August 20, 2014

Urban and Regional Planning Major


What is planning?

Planners work with decision makers to understand urban and rural problems and formulate policy solutions that promote development that is economically efficient, socially equitable, and environmentally sustainable. Planners help guide future growth and redevelopment of urban, suburban, and rural communities. The Urban and Regional Planning major attracts students who are interested in learning how to help solve these problems.

Everybody plans. Planning involves thinking ahead or organizing to get things done. Urban and regional planning deals with the problems that people have holding their communities together, coping with the pressures of urbanization and development, and trying to provide an opportunity for everyone–especially the poor and disadvantaged–to improve their lives.

Students work with local communities to address planning challenges. Here, students work to improve pedestrian and bicycle safety in Richmond, IN.

Planners are concerned with a variety of important policy issues: urban growth and redevelopment, rural and conservation development, efficient and equitable transportation, housing affordability, public service provision, and how best to include citizens in decision-making. Planners are increasingly guided by the principles of sustainability: promoting urban development that addresses “people, planet, and profits.”

Our Program

The Urban and Regional Planning program at Miami offers a combination of academic theory and practical techniques to enhance the student’s ability to understand the complex urban environment. Students should be both dedicated to the enhancement of the urban environment and willing to learn in an interdisciplinary academic structure. Planners believe that problems can be solved through the commitment of skilled professionals. The Urban and Regional Planning major is designed for students with such a spirit of commitment.

Our Urban and Regional Planning Program has three major learning objectives:

  • Conceptual: adapt and integrate core planning concepts and processes to social, economic, environmental, and administrative challenges.
  • Process: use planning perspectives to interpret and assess urban problems, inventory background conditions, set goals, formulate alternative strategies, apply through design or policy.
  • Analytic: learn key analytic tools and techniques used by urban and regional planners, and apply to real-world planning problems, assess the feasibility of a variety of alternative urban policies.

The Urban and Regional Planning Major is an interdepartmental program administered by the Department of Geography.

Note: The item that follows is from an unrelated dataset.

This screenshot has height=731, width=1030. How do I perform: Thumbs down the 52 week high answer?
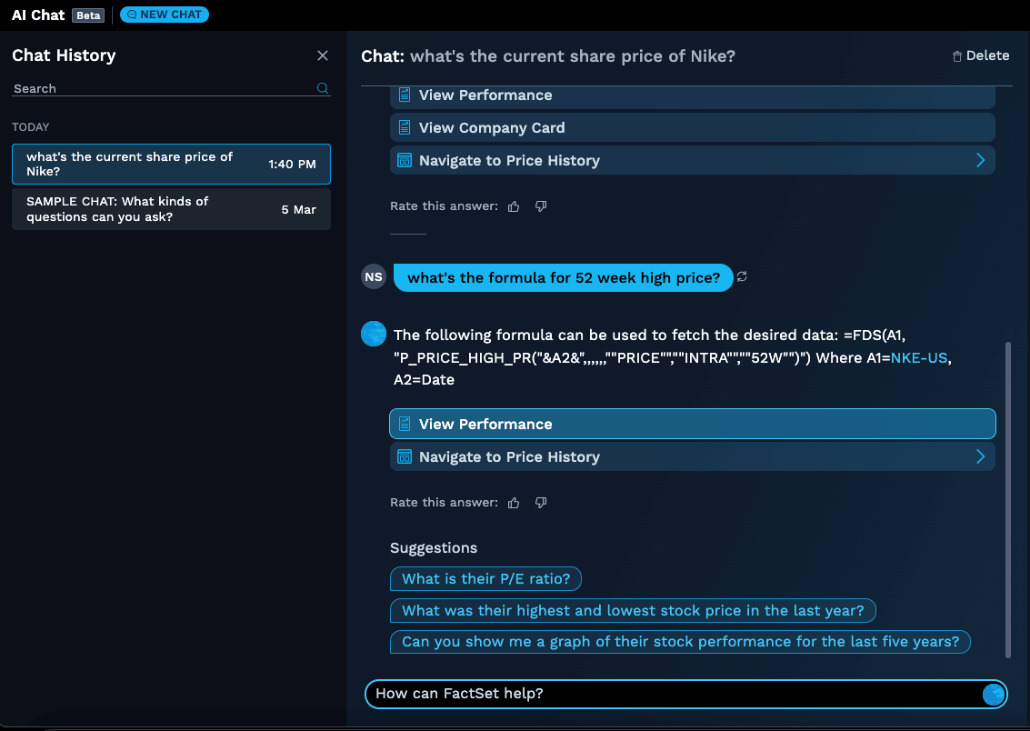[x=541, y=503]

Students choose courses from a variety of departments, including architecture, economics, political science, sociology and anthropology, statistics, and systems analysis, as well as geography. The required courses are divided into three groups:

  • Planning principles and issues. These courses present the planning discipline’s core concepts and introduce important social, economic, and administrative aspects of planning.
  • Analytic techniques for planning. These courses present key analytic techniques used by urban and regional planners and apply them to planning problems.
  • Concentration in specialized planning track. These courses provide an opportunity to take additional courses in a subfield of planning of particular interest to the student.

What do planning majors do with their degrees?

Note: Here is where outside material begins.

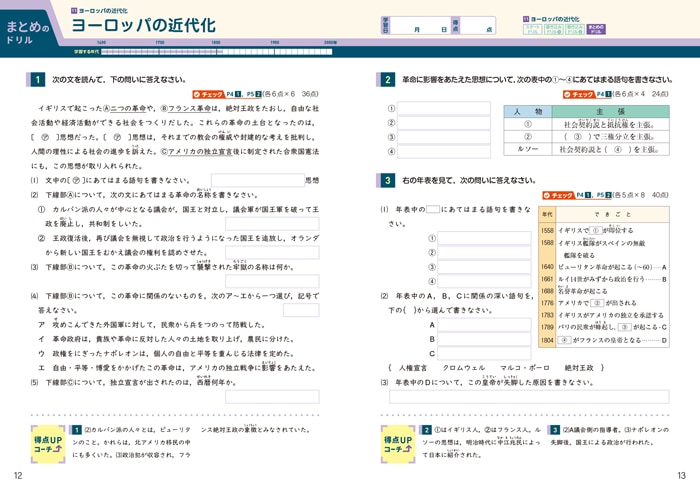
Task: Click the チェック badge under question 1
Action: 208,93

Graduates with a BA in Urban and Regional Planning usually do one of two things: some go to graduate school for a master’s degree and others find planning jobs. Some people find that the additional training offered by graduate schools is useful in pursuing a career in planning, although a master’s degree is not required in order to secure a job. The Association of Collegiate Schools of Planning publishes a guide to all recognized graduate programs in urban and regional planning in North America. The guide is particularly useful in helping students match their interests to the specialties of the different schools.

For those graduates who prefer to secure a job in planning, opportunities exist in a variety of places. Planning takes place in public, non-profit, and private settings. At the local government level, municipal redevelopment, planning, public works, housing, and transportation departments are concerned about regulating the development of housing, roads, industry, and recreational spaces, as well as social services such as health care and education. State planners may be involved in the formulation of environmental policy and administration of transportation, housing, community development, criminal justice, and other programs. Regional planners work with public agencies, councils of government, and special districts to coordinate the activities of local government.

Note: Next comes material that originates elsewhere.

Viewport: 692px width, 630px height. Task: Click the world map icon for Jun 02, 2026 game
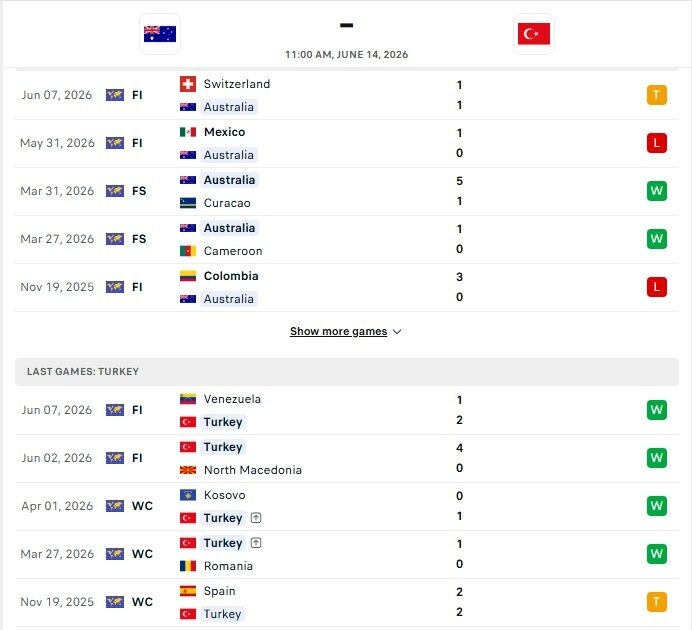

Non-profit groups are concerned with the provision of modestly priced housing and other social services. Private consulting firms and divisions of major corporations plan the location of new facilities, the application of new technology, and the appropriate policies for local governments.

The “typical” Miami Urban and Regional Planning graduate has found a planning job in a Midwestern small town, county or other local government. About one-third go to graduate school in planning, especially to Ohio State. Recent graduates hold planning jobs with Milford and Oxford cities, Cuyahoga and Licking counties, Burgess and Niple, and Strategic Edge consultants.

List of Required Courses

For a list of courses required by the College of Arts and Science and the Urban and Regional Planning major, click here.

Learning Outcomes

  1. Students will demonstrate skills in integrative thinking on patterns and processes and spatial analysis across scales and among places;
  2. Students will apply geographic tools and planning concepts toward problem solving and analysis;
  3. Students will demonstrate competence in critical analysis and inquiry through the design and completion of independent research;
  4. Students will demonstrate writing competency through the preparation of proposals, literature reviews, plans, reports or research papers, and public presentations.